Historical Markers/Pennsylvania History



Robyn has received approval from the Pennsylvania Historical and Museum Commission for the installation and dedication of eight historic roadside markers in Chester and Delaware Counties in southeastern Pennsylvania commemorating women and local history as follows:

1) Site of 1st Women's Rights Convention held in Pennsylvania in 1852 in West Chester, Pennsylvania at 225 North High Street;

2) Site of Home of Dr. Ann Preston, West Grove, Pennsylvania, who attended the 1852 convention and then went on to become one of the first female physicians in Pennsylvania;

3) Site of Home of Ida Ella Ruth Jones, an African American folk painter known as the "Grandma Moses of Chester County" who lived in Ercildoun, Pennsylvania;

4) Site of the Home of Dr. Charlotte Moore Sitterly, in Ercildoun, Pennsylvania, who became an astrophysicist and astronomer whose calculations of the sun have not been surpassed to this day.

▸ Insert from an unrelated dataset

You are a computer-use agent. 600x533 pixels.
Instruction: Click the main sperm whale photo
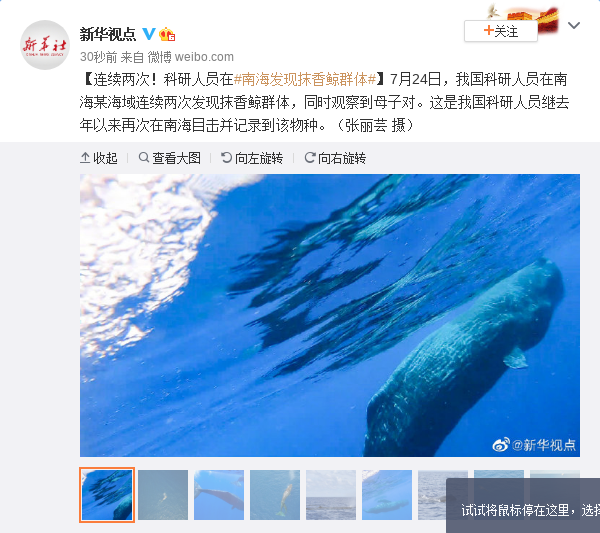pos(330,315)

5) The home of Mary Ann Shadd Cary, an African-American, who was born in 1823 in Delaware and moved to West Chester, Pennsylvania, when she was 10 years old. Shadd was the first woman publishers of a newspaper in North America called the "Provincial Freeman." Shadd published the anti-slavery paper from 1853 to 1858 in Windsor, Canada. After serving as a recruiter for black soldiers during the Civil War, Shadd moved to Washington, DC to teach in public schools. At age 46, Shadd became the first woman to enter Howard University's Law School and practiced law until her death in 1893.

6) The site of the Lynching of Zachariah Walker, an African-American steelworker from Worth Brothers Steel who was burned alive by a mob in 1911 in East Fallowfield Township in Chester County, Pennsylvania. Even though 12 men were arrested for their part in the crime and 6 trials were held, no one was ever convicted.

7) The site of Graceanna Lewis's childhood school called the Kimberton Boarding School in Kimberton, Chester County, Pennsylvania. Lewis was a humanitarian whose entire family worked on the Underground Railroad. She was also a scientist who studied flora and fauna in Pennsylvania and New Jersey.

8) The home of the Reverend Dr. Anna Howard Shaw in Moylan, Delaware County, Pennsylvania. Shaw was a friend of Susan B. Anthony and worked tirelessly for the suffrage movement her entire life.